(Bloomberg) -- Inflation that’s headed toward the European Central Bank’s target will allow for more interest-rate cuts, but officials mustn’t rush, Governing Council member Joachim Nagel said.
“Since inflation in services should gradually decline as wage pressures decrease, the point at which we can expect a sustained return to the 2% mark is approaching,” the Bundesbank president said Monday.
However, “it is important to remain cautious and to loosen monetary policy only gradually and not too quickly,” because there are still risks to the consumer-price outlook, he said at an event in Dortmund, Germany.
His comments come less than three weeks before the ECB’s final policy meeting of 2024, at which officials are widely expected to deliver another rate reduction, with some investors and economists even speculating about a 50 basis-point move after disappointing growth data on Friday.
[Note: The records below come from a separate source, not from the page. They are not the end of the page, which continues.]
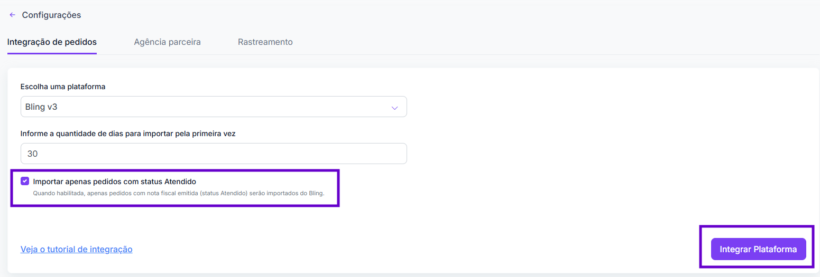Select the Bling v3 value text
The width and height of the screenshot is (820, 277).
click(x=41, y=107)
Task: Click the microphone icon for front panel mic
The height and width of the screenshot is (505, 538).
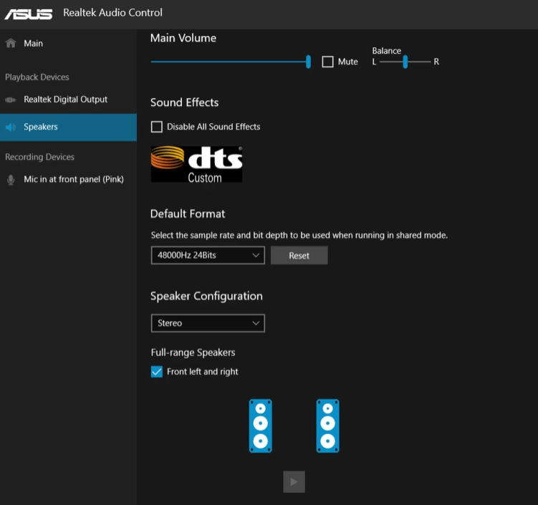Action: (11, 180)
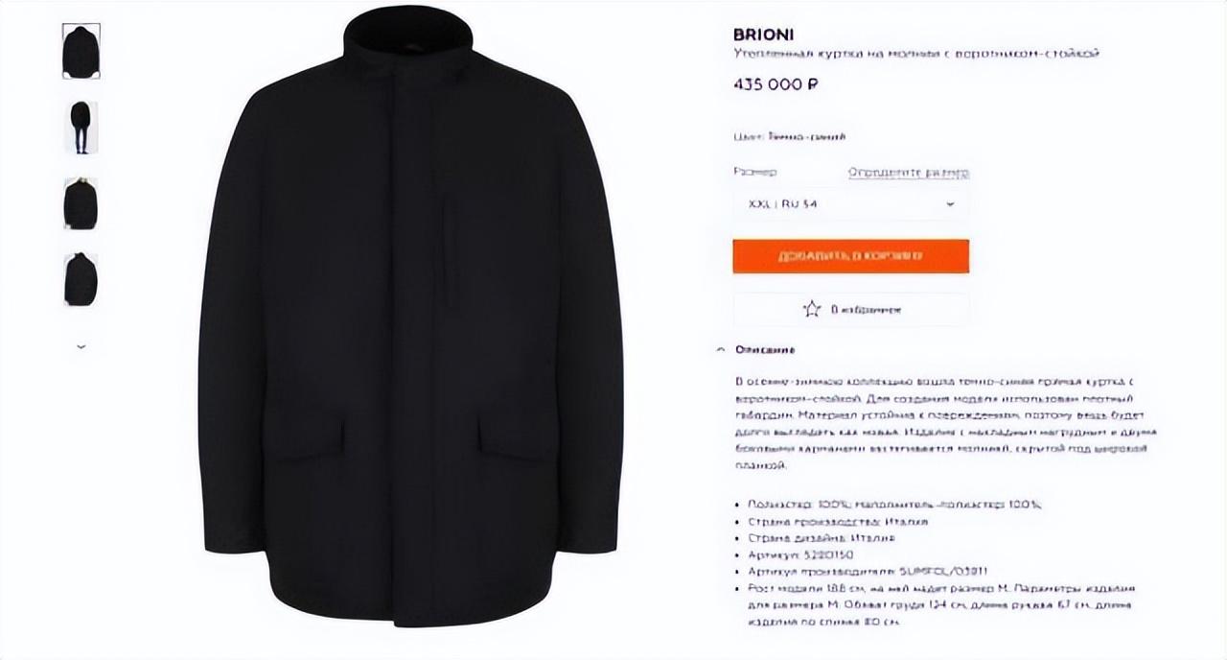Image resolution: width=1227 pixels, height=660 pixels.
Task: Click the arrow in the size selector
Action: [x=950, y=204]
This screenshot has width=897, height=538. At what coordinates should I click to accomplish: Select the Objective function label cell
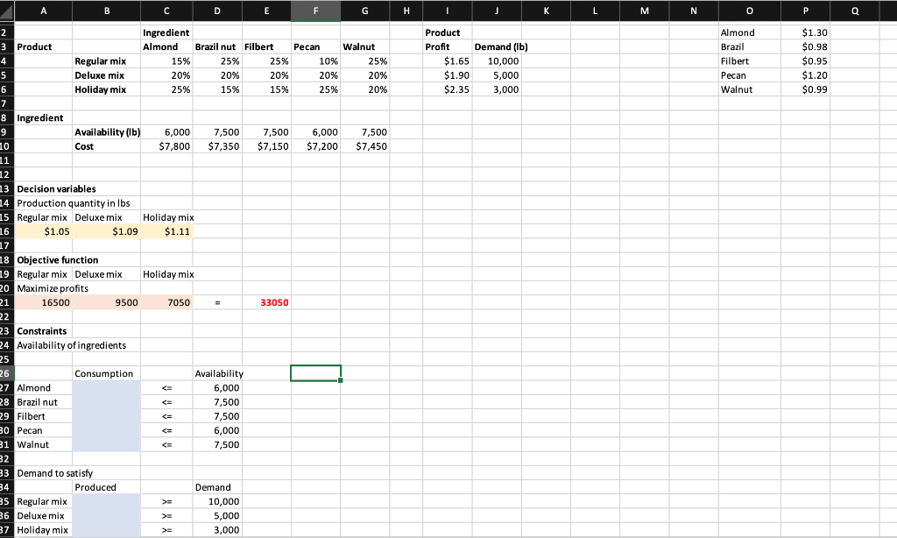pos(44,259)
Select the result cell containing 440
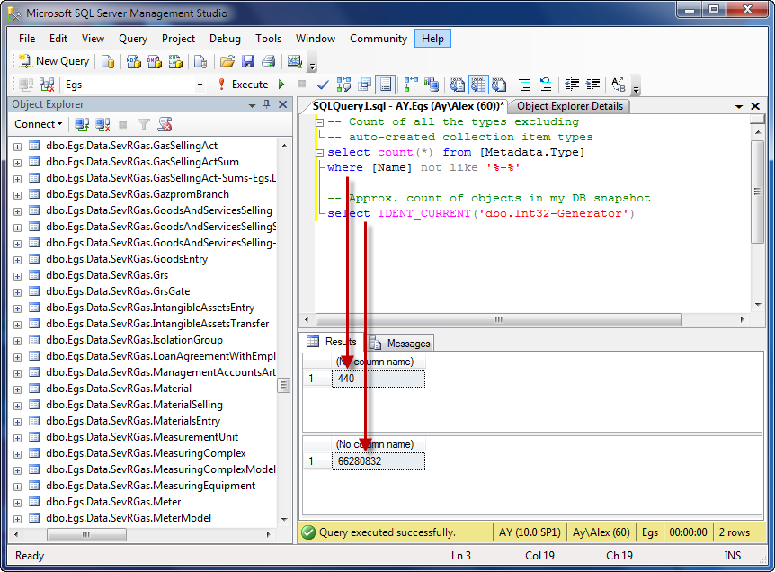This screenshot has height=572, width=775. coord(378,378)
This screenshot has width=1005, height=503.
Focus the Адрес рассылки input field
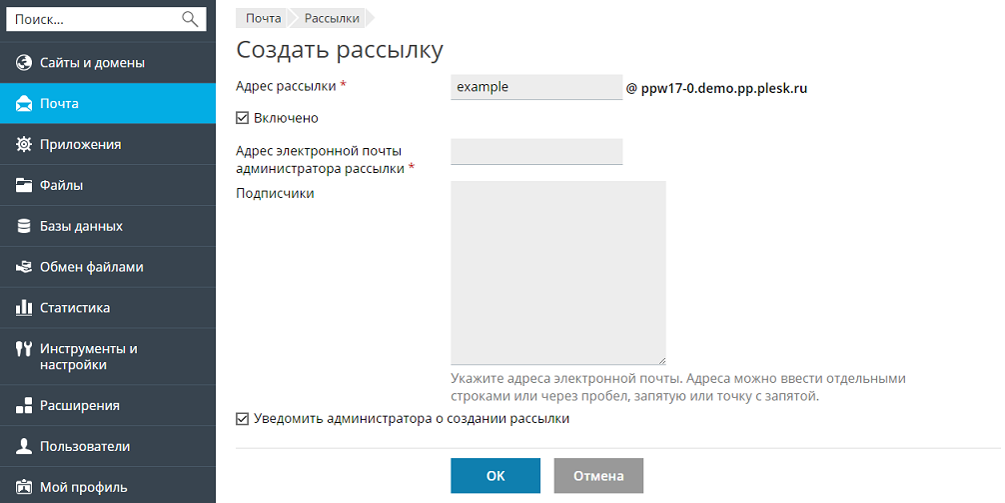[x=536, y=87]
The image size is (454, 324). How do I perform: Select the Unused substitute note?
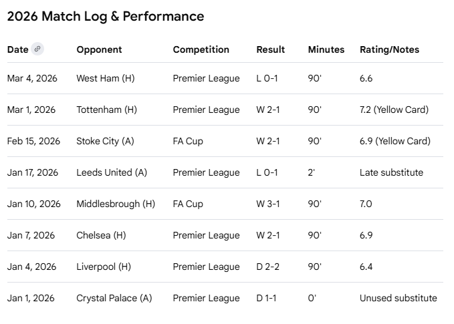coord(398,298)
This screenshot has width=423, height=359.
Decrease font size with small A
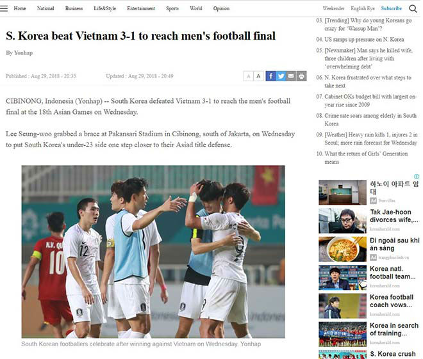coord(248,76)
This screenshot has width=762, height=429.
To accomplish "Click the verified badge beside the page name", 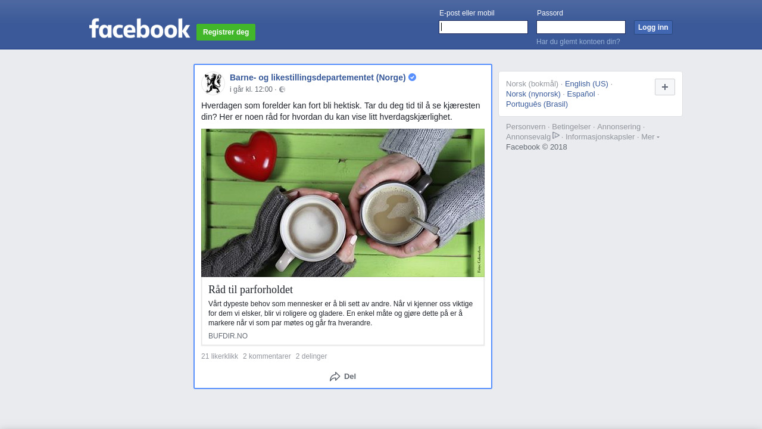I will 412,77.
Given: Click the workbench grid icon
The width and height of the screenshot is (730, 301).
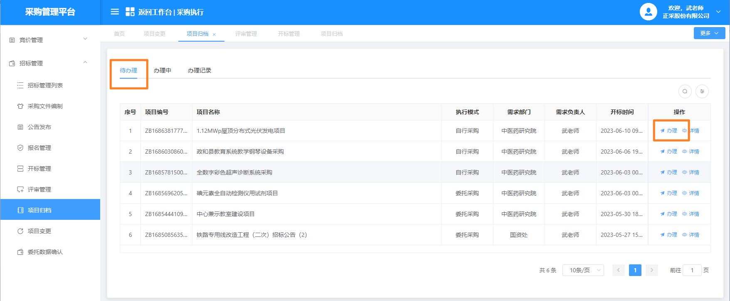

Inflation in the 20-nation bloc probably accelerated to 2.3% in November, the fastest level in four months, according to economists surveyed by Bloomberg. But the ECB expects a sustainable return to the 2% target over the course of 2025, likely in the first half of the year.
Nagel, one of the more hawkish officials, said that the ECB will only decide in December whether there’ll be another move — based on the data available at that time and new staff projections.
But he said that policymakers are “convinced that even with lower interest rates we will soon and permanently reach our inflation target,” referencing the ECB’s three reductions since June.
Like all monetary policy measures, lowering borrowing costs only take effect after a delay, he said.
“It would therefore be too late to wait until the targeted inflation rate has been reached to ease policy,” he said, adding that rates are still restrictive at the moment.
But lingering price risks call for prudence, he said, listing possible stronger-than-expected wage growth and elevated core inflation.
There is also “a very real risk” that the new US administration will take trade policy measures that will also result in higher inflation in the euro area, he said. President-elect Donald Trump has threatened new trade levies for China and other countries.